When you hit snooze three times, it makes your morning workout a little bit rushed! Today’s planned 45-minue cardio session was unfortunately reduced to 30, so I knew I had to make it good.
Pre-gym snack– At 4:45am, I’m never overly hungry! However, without something in my stomach, I can feel my energy levels plummet 15 minutes mid-workout. I easily get cramps when doing cardio shortly after eating, so I need something that’s light and gives me enough energy to power through that hour in the morning:
|Energy in a little red box!|
I read an article a little while back and think that people really need to inform themselves before splurging on weird, packaged energy/sport gels and shots. Something about them has always grossed me out, and now there is even more reason to go natural. Fewer calories, greater vitamin content, and much more economical (5x less expensive). Opt for real food!
When in doubt, hit the cardio machine of death: the revolving Stair Master! I possess a serious love-hate relationship with this thing. I always select either the “Cardio, Fat Burner, or Hills” program option (it’s different depending on the machine) as it automatically sets you into interval mode. Intervals give you the most bang for your buck, especially when you want to get the same results in a shorter amount of time. Realistically, your peak interval should make you go into an anaerobic state for 1-2 minutes (think limited oxygen intake, inability to carry on a full-out conversation, wanting to just revolve all the way onto the floor because your mind says you CAN’T DO THIS ANYMORE)! This is followed by slight decrements in speed to regain oxygen levels and get ready for another round. One session on this monster is well worth the time and effort.
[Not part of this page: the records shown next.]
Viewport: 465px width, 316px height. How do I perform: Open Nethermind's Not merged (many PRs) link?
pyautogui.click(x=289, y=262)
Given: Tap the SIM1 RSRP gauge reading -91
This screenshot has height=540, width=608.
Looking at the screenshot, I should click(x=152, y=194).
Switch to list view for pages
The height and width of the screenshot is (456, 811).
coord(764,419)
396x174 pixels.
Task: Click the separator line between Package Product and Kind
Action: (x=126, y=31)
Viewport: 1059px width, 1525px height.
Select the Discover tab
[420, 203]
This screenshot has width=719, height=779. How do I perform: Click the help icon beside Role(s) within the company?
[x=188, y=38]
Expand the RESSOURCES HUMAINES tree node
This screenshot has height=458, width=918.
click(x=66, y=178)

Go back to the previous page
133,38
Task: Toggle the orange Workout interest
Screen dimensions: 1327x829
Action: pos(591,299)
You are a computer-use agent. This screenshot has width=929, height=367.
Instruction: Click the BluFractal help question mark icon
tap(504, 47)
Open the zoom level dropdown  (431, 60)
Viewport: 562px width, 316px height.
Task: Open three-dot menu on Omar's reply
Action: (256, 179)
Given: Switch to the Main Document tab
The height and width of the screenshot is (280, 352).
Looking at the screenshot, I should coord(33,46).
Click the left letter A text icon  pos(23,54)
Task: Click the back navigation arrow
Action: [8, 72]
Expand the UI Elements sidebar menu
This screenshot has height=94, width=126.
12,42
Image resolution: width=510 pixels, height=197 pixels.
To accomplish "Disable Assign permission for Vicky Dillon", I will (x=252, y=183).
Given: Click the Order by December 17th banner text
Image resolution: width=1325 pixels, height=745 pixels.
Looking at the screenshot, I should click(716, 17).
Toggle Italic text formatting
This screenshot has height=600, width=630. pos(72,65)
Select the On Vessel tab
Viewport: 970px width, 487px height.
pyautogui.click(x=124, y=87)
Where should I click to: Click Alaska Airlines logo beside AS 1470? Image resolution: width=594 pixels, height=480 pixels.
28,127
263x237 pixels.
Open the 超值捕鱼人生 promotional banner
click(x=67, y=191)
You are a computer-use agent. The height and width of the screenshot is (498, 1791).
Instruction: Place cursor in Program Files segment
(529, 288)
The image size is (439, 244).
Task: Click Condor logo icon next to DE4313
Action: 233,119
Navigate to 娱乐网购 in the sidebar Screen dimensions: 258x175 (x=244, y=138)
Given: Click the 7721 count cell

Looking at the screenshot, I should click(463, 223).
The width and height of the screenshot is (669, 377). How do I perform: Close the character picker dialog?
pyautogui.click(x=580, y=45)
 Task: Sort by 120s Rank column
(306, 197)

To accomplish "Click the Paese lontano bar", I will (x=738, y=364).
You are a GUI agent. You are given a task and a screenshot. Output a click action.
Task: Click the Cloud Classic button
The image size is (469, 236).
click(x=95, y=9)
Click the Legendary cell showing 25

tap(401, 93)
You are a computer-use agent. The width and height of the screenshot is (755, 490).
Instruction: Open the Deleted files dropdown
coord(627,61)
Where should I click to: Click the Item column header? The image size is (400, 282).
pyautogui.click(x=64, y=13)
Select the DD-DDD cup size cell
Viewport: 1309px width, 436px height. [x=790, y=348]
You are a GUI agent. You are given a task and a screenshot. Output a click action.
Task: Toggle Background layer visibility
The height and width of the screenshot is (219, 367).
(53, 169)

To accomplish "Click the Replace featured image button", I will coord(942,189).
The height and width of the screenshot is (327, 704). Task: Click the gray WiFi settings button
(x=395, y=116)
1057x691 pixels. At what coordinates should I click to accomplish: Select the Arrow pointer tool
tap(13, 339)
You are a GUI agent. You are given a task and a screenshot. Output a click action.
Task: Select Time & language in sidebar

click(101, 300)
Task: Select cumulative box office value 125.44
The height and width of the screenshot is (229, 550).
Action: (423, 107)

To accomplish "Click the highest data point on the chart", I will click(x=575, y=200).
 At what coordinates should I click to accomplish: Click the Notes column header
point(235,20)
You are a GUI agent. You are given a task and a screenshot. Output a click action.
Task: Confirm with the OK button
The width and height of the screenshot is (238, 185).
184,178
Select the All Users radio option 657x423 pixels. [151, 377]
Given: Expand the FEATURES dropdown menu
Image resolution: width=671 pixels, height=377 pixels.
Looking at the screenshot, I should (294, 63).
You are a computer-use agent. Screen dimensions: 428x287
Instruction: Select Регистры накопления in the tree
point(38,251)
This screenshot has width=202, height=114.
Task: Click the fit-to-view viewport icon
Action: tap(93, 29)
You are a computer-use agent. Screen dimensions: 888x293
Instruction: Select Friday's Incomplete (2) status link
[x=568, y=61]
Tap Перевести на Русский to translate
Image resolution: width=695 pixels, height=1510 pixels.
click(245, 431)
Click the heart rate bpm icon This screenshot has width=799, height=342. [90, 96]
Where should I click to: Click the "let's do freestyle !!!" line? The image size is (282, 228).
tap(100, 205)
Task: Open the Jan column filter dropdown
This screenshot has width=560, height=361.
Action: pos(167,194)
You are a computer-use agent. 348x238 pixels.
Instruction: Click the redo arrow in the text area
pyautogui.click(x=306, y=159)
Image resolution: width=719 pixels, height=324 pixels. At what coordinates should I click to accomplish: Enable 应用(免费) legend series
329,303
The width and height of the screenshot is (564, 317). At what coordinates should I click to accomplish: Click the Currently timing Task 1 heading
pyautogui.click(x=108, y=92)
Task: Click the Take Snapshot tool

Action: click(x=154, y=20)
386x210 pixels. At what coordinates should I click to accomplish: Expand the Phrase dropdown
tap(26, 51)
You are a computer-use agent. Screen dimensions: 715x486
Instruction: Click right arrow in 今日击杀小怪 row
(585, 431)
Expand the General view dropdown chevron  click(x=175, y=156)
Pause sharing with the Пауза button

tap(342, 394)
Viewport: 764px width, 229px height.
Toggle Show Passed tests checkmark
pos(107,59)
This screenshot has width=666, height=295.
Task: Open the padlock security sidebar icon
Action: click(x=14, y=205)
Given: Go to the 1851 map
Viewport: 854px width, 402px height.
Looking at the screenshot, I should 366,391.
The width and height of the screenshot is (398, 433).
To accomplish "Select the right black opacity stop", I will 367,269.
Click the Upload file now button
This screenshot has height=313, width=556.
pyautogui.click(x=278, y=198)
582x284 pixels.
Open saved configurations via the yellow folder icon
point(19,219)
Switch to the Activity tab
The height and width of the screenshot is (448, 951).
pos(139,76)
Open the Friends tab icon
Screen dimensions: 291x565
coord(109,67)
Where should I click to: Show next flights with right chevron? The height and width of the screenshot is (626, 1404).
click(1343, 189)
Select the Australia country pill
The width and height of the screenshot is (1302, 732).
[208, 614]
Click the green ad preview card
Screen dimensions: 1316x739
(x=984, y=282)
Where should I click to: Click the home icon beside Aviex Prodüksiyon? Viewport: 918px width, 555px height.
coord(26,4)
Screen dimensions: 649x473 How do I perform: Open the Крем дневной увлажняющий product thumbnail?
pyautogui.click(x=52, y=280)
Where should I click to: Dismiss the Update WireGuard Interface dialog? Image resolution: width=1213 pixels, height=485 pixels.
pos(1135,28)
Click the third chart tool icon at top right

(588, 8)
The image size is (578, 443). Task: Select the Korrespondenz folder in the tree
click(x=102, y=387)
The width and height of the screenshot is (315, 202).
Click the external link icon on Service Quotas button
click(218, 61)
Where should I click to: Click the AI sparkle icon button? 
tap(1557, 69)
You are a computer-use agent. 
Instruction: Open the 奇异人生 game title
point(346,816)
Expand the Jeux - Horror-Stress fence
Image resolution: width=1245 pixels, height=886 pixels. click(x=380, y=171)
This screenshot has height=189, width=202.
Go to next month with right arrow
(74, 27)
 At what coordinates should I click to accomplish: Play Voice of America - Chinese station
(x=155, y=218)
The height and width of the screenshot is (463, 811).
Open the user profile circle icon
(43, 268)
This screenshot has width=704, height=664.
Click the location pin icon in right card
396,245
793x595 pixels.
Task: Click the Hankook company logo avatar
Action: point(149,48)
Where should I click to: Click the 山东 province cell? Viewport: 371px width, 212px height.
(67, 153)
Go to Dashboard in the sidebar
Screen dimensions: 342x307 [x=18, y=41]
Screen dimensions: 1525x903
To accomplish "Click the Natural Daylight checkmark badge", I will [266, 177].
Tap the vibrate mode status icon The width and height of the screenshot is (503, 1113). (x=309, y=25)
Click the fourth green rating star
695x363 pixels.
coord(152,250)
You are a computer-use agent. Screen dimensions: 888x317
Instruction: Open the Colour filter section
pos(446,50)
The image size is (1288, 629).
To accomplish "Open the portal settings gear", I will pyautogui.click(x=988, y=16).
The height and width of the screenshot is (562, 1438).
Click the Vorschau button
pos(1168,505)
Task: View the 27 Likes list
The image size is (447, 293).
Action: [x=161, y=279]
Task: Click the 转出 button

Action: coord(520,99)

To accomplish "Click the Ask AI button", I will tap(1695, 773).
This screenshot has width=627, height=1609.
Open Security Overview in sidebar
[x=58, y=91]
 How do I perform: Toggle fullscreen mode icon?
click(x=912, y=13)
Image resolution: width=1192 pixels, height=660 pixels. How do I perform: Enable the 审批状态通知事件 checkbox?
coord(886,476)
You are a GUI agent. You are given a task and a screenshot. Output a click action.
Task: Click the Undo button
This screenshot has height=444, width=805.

Followed up cardio with a few core exercises and stretching, then off to start the day!
|Multigrain flat roll with natural peanut butter & a banana (and cinnamon)
Parfait- Strawberry Asrto Original, Cottage Cheese, Granola
As always, the work day flew by. We went to exercise our democratic rights (Alberta Provincial Election Day), and then made dinner. I’ve been meaning to try out a recipe from one of my favourite, healthy-cooking blogs, Skinny Taste. Her recipes are consistently delicious and I keep going back for more.
|Chicken & Avocado Soup
(with a few rice chips)
Make sure to use a low sodium broth (some can be upwards 700 mg). This one by Pacific Foods is about 80 mg/serving, and is nice and light.
I halved her recipe and added a few more tomatoes (I also chose to boil the chicken first, which she gives as an option). If you like avocado, you’ll love this one!
Off for a quick walk around the neighbourhood before bed!